__À faire__:
• a. Selon la tribune sur les lois antiterroristes, combien de ces lois la France a-t-elle adoptées en 30 ans ?
• b. Poursuivez la tribune sur les lois antiterroristes après sa dernière phrase.

__Extrait du document__:
::::::

Une tribune de Marcel Lemonde, président de chambre honoraire à la Cour d’appel de Paris :
« En France, 16 lois antiterroristes ont été adoptées en 30 ans. Récemment, par une nouvelle loi sur la procédure pénale, on a rendu permanentes des dispositions relevant de l’état d’urgence, ce qui n’empêche pas aujourd’hui de proroger à nouveau celui-ci. Face à la folie terroriste, la machine à légiférer est elle-même devenue folle. Les gouvernants en font toujours plus, de peur d’être accusés de n’en avoir pas fait assez. En pure perte, puisqu’ils se font siffler à l’occasion d’une minute de silence et que les « responsables » de l’opposition les accusent d’être à l’origine de nos malheurs. Certains vont jusqu’à proposer de doter les militaires de lance-roquettes pour arrêter les camions ! Un ancien président de la République propose sans sourciller que les personnes fichées S « présentant un risque de radicalisation » soient soumises au port du bracelet électronique ou placées en centre de rétention, ce qui revient à légaliser la détention arbitraire comme l’a souligné le Conseil d’Etat l’an dernier. À quand des rafles préventives dans les cités ? Pourquoi ne pas suivre l’exemple de M. Erdogan, décidé à « extirper le virus du terrorisme » ?

::::::

__Contenu des données__:
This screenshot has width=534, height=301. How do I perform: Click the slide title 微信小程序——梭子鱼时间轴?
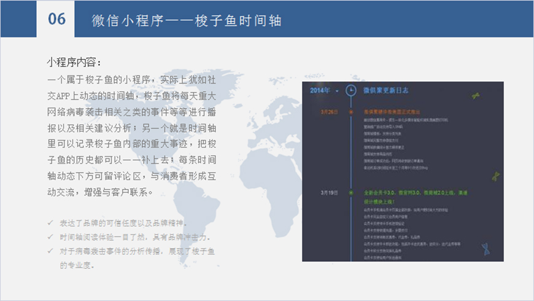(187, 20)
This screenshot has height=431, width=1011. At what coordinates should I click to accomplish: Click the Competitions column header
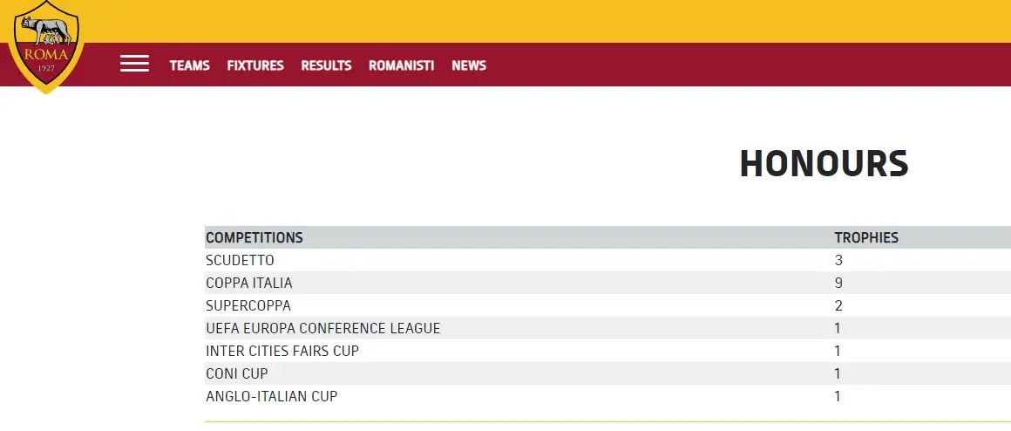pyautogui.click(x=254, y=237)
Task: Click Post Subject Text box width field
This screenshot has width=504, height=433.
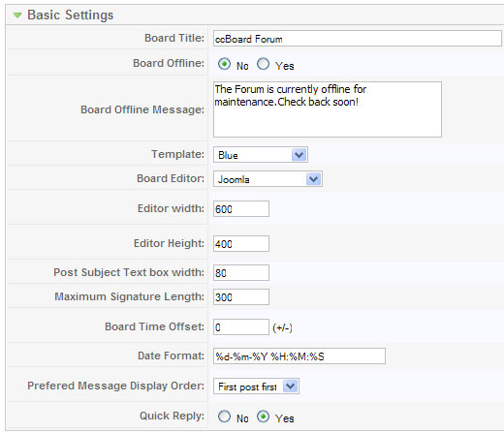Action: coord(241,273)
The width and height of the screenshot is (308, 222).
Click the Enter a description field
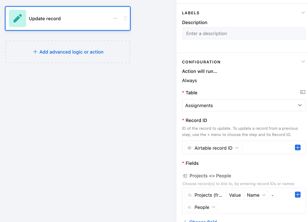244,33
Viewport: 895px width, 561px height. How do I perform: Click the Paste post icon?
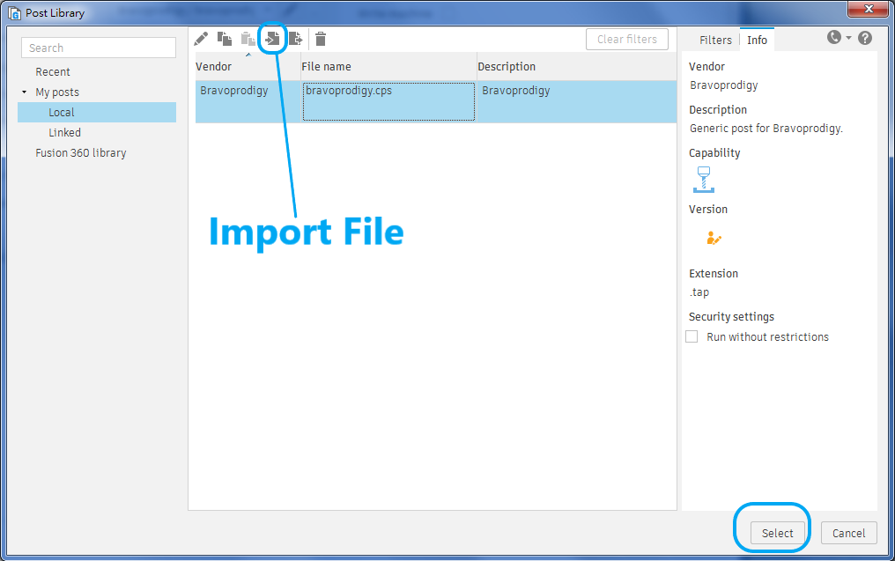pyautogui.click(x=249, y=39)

::::::

__Réponses__:
• a. 16 lois antiterroristes.

• b.
Après chaque attentat, pour nos dirigeants, ne rien faire est médiatiquement et politiquement impossible. Le mot d’ordre est de « sécuriser la population » en adoptant des mesures immédiates et visibles. Mais tous ceux qui sont un tant soit peu lucides savent bien que c’est illusoire. Nul n’ignore que, lorsqu’un individu est décidé à mourir en entraînant dans la mort le maximum de personnes avec lui, il est matériellement impossible de l’empêcher de nuire. Comment prévenir, demain, l’action d’un tueur isolé tirant sur une terrasse de café ? Par définition, ce qui est efficace - par exemple, à long terme, la lutte contre la radicalisation - n’est pas spectaculaire, donc politiquement invendable. Ainsi se mettent en place des leurres de sécurité : les mesures adoptées ne protègent pas la société mais les atteintes aux libertés, elles, sont bien réelles. Au cours de ces dernières années, on a adopté une quantité de lois constituant une régression vers la législation pénale prémoderne, incriminant la « préparation de la préparation d’un délit », faisant reculer l’individualisation de la peine - « peines planchers » -, permettant de maintenir en « rétention de sûreté » un condamné après exécution de sa peine, sur le seul critère de sa dangerosité. Et ainsi de suite.